* To be done
- A) Reproduce the passage on the Double Exponential Moving Average word for word, from "The Double Exponential" to "risk of loss.".
- B) In one to three sentences, explain why DEMA overshoots price at a sharp reversal, using the reason the Double Exponential Moving Average passage gives.
··· Text passage
Double Exponential Moving Average (DEMA)

A lag-compensated combination of two EMAs — 2·EMA minus EMA-of-EMA — that trades smoothness for overshoot.

Illustrative diagram — not live market data.

What it is

The Double Exponential Moving Average was developed by Patrick Mulloy and published in the February 1994 issue of Technical Analysis of Stocks & Commodities. Despite the name, it is not an EMA applied twice — double-smoothing would add lag, the opposite of the goal. DEMA is a lag-compensation formula: DEMA = 2 × EMA(price) − EMA(EMA(price)). It plots on the price chart as a single line that tracks price more closely than a standard EMA of the same length. The compensation is not free: when price turns sharply, DEMA tends to overshoot beyond price before correcting, because the lag estimate it adds back is itself based on past bars. DEMA is a deterministic transformation of past prices — it describes what has already happened with less delay, and it does not predict what happens next. This entry is educational only, not financial advice, and trading involves risk of loss.

How it works

Start with EMA1, a normal EMA of price, which lags price by some amount. Smooth it again to get EMA2 = EMA(EMA1), which lags roughly twice as much. The gap between them, EMA1 − EMA2, is therefore an estimate of one unit of EMA lag. Mulloy's insight was to add that estimate back: DEMA = EMA1 + (EMA1 − EMA2) = 2·EMA1 − EMA2. In a steady trend the gap is a good lag estimate, so DEMA sits noticeably closer to price than EMA1 — that is the direct answer to how DEMA reduces lag: it extrapolates using the measured distance between the single- and double-smoothed lines. The weakness is baked into the same math: at a sharp reversal the gap still reflects the old trend, so the correction pushes DEMA past price in the wrong direction before the EMAs catch up — the characteristic overshoot. Less lag is not free; it is exchanged for overshoot and increased sensitivity to noise. A shorter plain EMA also reduces lag, but with more wiggle; DEMA offers a different point on the same trade-off curve, not an escape from it.
······
··· Extracted entries
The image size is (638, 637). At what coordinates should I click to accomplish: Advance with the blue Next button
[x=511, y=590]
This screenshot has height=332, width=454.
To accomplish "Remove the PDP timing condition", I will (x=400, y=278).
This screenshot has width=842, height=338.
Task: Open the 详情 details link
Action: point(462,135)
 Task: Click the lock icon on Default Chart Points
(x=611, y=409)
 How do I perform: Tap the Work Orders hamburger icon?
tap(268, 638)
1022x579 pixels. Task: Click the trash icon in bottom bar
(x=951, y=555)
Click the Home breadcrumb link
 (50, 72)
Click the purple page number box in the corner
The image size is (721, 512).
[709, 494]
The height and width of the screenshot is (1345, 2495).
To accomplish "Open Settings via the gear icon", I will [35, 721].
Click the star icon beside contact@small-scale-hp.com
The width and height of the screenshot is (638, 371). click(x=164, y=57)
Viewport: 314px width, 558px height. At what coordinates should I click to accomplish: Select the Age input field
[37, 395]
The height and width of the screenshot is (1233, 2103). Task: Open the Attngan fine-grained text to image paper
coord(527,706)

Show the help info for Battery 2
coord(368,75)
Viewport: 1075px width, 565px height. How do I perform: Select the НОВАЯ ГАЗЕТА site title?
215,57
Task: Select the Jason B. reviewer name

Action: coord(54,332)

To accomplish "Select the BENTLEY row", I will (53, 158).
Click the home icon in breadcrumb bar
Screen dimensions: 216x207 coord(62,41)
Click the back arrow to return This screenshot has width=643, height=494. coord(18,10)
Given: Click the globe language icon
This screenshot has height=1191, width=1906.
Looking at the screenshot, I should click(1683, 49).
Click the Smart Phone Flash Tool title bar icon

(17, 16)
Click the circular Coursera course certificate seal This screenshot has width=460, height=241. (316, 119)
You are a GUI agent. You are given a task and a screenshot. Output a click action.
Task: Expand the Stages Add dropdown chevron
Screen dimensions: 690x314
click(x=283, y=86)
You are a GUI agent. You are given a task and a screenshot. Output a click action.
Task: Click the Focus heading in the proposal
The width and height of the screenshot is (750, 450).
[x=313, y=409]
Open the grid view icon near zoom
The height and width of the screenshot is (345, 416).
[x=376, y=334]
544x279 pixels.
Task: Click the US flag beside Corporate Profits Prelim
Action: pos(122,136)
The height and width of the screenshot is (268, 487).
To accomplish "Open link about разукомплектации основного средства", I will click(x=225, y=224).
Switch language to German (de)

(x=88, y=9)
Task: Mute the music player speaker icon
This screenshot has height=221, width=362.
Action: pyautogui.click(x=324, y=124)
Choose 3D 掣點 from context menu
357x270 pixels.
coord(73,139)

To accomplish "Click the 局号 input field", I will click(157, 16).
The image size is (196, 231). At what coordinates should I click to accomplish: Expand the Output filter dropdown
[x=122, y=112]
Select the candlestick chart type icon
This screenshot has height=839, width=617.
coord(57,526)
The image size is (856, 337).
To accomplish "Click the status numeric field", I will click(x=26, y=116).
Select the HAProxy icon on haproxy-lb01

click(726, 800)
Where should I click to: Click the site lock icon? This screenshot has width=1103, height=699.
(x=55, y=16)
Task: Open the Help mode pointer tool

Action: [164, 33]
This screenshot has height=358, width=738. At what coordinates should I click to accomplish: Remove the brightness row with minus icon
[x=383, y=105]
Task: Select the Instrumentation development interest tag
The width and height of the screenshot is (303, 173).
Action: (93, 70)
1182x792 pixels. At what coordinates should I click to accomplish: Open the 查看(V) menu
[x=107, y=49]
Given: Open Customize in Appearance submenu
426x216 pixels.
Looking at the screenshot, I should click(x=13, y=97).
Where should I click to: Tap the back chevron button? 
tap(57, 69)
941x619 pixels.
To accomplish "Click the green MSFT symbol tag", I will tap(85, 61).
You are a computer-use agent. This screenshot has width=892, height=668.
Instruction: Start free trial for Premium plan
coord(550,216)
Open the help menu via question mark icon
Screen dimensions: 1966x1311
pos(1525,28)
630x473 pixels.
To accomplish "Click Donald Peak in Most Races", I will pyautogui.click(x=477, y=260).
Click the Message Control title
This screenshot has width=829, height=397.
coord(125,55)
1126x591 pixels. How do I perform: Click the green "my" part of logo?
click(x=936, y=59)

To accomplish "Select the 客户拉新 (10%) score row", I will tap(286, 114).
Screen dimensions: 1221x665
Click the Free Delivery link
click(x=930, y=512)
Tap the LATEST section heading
······
* The results
- A)
The Double Exponential Moving Average was developed by Patrick Mulloy and published in the February 1994 issue of Technical Analysis of Stocks & Commodities. Despite the name, it is not an EMA applied twice — double-smoothing would add lag, the opposite of the goal. DEMA is a lag-compensation formula: DEMA = 2 × EMA(price) − EMA(EMA(price)). It plots on the price chart as a single line that tracks price more closely than a standard EMA of the same length. The compensation is not free: when price turns sharply, DEMA tends to overshoot beyond price before correcting, because the lag estimate it adds back is itself based on past bars. DEMA is a deterministic transformation of past prices — it describes what has already happened with less delay, and it does not predict what happens next. This entry is educational only, not financial advice, and trading involves risk of loss.

- B) At a sharp reversal, the gap between EMA1 and EMA2 still reflects the old trend, since the lag estimate DEMA adds back is based on past bars. The correction therefore pushes DEMA past price in the wrong direction until the EMAs catch up.